- [RECORDS FOR THIS EXERCISE]
########################################
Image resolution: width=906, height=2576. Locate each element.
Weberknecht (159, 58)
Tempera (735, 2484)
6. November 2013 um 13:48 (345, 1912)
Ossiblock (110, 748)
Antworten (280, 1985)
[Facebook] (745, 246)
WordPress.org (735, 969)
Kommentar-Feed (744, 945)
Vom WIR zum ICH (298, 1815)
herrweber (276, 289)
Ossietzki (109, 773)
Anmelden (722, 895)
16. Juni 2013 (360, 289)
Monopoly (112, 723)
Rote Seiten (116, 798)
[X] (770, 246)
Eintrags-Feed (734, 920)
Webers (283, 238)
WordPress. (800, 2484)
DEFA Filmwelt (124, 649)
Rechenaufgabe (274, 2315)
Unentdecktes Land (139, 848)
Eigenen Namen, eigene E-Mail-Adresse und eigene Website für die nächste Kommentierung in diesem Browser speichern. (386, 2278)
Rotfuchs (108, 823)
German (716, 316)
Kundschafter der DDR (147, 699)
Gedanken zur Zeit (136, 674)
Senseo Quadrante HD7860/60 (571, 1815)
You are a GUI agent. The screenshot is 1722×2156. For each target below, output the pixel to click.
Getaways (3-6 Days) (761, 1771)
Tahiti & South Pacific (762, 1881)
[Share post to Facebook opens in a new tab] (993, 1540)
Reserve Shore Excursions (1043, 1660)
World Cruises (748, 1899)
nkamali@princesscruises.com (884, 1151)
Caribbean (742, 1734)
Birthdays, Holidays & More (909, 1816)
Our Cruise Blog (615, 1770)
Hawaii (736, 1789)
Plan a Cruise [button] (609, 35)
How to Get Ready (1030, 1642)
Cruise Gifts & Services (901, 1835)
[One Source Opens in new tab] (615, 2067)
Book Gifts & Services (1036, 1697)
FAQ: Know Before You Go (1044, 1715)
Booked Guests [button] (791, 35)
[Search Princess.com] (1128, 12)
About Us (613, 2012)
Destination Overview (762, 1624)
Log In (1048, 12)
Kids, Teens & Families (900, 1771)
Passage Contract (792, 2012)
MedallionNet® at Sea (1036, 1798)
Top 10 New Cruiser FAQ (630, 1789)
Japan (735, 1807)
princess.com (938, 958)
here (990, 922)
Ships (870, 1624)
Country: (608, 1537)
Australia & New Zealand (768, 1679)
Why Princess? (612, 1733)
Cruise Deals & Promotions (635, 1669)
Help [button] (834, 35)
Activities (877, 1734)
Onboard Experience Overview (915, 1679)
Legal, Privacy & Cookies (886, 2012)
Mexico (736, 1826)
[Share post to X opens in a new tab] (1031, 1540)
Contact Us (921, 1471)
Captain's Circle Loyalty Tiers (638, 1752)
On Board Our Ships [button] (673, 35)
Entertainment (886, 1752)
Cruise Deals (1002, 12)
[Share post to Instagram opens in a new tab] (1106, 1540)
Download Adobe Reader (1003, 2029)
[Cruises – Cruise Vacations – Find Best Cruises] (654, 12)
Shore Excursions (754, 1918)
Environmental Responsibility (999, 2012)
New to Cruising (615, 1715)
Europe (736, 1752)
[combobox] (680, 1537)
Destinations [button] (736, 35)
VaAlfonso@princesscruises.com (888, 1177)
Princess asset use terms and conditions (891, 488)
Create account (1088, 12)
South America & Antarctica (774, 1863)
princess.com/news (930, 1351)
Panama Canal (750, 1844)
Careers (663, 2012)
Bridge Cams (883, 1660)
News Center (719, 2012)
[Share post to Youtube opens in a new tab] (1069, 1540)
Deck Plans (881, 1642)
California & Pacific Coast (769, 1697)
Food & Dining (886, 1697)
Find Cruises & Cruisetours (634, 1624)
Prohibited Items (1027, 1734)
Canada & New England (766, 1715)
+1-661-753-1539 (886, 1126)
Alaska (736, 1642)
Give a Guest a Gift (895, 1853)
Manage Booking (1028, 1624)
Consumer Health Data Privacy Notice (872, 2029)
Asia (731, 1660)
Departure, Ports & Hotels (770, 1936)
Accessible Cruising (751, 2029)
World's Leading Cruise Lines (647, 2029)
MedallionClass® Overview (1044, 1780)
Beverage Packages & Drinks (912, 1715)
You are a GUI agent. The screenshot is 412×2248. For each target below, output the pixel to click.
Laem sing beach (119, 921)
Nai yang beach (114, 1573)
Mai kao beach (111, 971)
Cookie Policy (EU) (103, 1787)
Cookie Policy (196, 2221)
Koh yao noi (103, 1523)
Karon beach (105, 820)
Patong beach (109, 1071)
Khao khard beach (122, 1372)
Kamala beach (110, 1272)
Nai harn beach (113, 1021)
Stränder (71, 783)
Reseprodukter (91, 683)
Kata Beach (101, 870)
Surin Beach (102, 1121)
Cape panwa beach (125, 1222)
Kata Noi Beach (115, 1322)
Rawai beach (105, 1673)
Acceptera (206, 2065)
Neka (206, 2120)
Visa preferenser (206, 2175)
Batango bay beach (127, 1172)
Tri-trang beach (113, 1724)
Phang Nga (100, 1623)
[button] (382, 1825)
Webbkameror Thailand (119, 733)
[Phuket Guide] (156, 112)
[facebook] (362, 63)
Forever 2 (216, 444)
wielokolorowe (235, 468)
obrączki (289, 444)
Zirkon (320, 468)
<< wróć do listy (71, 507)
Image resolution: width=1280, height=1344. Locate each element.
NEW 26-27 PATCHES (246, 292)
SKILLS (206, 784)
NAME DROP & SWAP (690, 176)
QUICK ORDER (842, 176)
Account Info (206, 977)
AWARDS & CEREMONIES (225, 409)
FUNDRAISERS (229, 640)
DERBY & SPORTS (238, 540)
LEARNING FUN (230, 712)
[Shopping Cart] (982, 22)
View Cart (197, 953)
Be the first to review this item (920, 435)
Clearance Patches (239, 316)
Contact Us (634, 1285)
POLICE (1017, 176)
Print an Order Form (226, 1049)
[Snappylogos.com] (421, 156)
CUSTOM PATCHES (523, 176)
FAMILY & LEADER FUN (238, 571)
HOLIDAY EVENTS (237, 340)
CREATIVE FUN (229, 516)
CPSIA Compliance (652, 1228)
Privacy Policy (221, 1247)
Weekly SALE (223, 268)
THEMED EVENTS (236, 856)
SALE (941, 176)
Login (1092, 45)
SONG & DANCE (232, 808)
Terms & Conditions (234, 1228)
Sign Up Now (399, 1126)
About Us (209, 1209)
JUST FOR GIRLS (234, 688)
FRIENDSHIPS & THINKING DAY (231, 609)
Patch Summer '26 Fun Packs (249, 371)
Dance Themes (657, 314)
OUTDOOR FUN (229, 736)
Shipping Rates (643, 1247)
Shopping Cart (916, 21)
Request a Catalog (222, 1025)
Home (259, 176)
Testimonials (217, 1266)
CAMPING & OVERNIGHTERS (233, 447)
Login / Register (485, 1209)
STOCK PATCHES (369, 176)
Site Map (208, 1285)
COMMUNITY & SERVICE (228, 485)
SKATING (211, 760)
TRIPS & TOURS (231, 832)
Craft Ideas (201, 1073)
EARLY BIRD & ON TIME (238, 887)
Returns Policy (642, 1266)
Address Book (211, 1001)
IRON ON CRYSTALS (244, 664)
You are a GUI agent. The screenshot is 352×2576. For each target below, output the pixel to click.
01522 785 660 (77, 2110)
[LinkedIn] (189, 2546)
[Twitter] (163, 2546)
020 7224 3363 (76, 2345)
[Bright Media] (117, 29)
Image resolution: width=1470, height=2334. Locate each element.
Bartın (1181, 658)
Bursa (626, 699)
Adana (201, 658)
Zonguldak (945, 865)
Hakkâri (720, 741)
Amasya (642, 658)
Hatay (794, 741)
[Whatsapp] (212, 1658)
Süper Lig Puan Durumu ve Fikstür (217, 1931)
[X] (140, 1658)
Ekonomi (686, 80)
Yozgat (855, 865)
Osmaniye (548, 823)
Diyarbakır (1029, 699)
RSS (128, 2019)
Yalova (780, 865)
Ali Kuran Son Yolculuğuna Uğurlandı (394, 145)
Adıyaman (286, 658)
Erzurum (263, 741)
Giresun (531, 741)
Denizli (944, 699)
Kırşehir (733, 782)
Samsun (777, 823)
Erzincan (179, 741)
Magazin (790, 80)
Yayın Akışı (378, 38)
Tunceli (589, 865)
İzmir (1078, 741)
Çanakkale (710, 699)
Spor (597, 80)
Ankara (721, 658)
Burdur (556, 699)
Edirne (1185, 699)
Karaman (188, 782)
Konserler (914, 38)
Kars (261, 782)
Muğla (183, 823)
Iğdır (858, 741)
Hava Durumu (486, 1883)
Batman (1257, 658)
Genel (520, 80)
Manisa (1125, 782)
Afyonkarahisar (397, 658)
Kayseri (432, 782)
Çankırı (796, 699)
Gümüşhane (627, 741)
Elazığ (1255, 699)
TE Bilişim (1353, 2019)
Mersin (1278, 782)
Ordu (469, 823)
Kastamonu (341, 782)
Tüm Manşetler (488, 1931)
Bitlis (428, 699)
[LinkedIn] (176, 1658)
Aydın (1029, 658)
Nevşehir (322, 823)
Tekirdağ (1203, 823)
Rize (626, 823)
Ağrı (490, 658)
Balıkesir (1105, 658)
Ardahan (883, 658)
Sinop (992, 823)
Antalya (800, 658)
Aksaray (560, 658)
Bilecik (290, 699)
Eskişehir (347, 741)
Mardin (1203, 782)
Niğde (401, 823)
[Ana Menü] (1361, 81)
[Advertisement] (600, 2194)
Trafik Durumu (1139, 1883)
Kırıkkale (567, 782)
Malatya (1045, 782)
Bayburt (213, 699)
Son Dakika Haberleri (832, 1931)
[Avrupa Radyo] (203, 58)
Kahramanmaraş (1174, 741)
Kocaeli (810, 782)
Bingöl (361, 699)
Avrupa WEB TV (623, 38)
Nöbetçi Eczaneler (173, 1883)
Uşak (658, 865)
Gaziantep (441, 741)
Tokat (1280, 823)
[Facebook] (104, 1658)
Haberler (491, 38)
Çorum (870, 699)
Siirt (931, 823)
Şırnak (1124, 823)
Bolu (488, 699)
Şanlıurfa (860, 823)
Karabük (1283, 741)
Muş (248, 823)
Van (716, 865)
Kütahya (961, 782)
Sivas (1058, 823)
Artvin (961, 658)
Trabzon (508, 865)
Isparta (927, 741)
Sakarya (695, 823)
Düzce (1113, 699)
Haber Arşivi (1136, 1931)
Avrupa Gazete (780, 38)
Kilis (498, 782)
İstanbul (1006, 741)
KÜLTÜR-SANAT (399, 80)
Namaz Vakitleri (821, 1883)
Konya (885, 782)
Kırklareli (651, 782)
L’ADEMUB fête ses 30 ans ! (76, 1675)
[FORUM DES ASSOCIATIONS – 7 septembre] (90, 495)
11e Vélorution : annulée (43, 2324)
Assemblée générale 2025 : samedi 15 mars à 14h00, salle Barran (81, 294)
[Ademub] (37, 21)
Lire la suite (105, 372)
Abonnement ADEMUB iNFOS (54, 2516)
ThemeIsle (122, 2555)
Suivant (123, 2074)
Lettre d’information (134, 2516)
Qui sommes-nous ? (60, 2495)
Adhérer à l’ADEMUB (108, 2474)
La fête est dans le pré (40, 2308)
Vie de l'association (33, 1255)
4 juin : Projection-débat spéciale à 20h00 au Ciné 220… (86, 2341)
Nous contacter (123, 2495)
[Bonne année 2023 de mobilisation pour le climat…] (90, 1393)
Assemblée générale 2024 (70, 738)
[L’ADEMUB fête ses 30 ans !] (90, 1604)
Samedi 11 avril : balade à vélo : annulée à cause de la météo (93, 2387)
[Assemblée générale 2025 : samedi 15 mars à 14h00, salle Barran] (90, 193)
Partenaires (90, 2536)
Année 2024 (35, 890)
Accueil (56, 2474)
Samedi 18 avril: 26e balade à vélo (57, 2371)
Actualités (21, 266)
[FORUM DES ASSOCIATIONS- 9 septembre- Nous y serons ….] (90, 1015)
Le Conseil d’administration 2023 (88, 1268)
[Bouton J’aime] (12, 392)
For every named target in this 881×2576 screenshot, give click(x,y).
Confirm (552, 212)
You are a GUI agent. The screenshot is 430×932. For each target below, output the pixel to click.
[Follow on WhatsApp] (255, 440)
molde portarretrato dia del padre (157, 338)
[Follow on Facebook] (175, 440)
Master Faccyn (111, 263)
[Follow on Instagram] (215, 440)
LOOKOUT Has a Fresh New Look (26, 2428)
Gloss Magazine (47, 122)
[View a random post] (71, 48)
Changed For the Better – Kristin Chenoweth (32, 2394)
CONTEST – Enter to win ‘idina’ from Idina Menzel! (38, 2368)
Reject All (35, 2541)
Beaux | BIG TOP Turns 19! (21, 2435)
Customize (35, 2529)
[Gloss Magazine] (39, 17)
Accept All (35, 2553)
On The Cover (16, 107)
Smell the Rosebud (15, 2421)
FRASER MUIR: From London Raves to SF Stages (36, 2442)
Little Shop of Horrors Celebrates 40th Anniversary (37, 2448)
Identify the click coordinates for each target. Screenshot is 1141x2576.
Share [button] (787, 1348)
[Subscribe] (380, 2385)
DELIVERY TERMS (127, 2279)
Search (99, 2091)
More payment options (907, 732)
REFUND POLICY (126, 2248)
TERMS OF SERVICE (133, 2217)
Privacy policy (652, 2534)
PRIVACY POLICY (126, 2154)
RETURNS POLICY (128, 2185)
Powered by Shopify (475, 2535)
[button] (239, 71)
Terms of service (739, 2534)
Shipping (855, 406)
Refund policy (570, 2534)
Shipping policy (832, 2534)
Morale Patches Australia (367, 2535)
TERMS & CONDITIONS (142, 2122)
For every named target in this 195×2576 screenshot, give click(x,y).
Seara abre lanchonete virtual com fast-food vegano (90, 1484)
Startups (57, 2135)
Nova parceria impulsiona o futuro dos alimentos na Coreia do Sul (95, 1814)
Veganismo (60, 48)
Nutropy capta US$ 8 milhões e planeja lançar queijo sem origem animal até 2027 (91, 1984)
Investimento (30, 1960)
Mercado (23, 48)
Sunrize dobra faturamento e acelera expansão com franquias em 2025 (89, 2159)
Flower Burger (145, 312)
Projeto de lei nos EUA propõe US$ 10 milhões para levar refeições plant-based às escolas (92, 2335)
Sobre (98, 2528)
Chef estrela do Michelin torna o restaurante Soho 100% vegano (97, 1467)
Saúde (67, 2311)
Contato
########################################
- [WORK TO BE COMPLETED]
From the material above, retype precisely the lines between the line holding "NEW 26-27 PATCHES (246, 292)" and the line holding "FAMILY & LEADER FUN (238, 571)", inclusive, and nothing beyond them.

- [EXERCISE SOLUTION]
NEW 26-27 PATCHES (246, 292)
SKILLS (206, 784)
NAME DROP & SWAP (690, 176)
QUICK ORDER (842, 176)
Account Info (206, 977)
AWARDS & CEREMONIES (225, 409)
FUNDRAISERS (229, 640)
DERBY & SPORTS (238, 540)
LEARNING FUN (230, 712)
[Shopping Cart] (982, 22)
View Cart (197, 953)
Be the first to review this item (920, 435)
Clearance Patches (239, 316)
Contact Us (634, 1285)
POLICE (1017, 176)
Print an Order Form (226, 1049)
[Snappylogos.com] (421, 156)
CUSTOM PATCHES (523, 176)
FAMILY & LEADER FUN (238, 571)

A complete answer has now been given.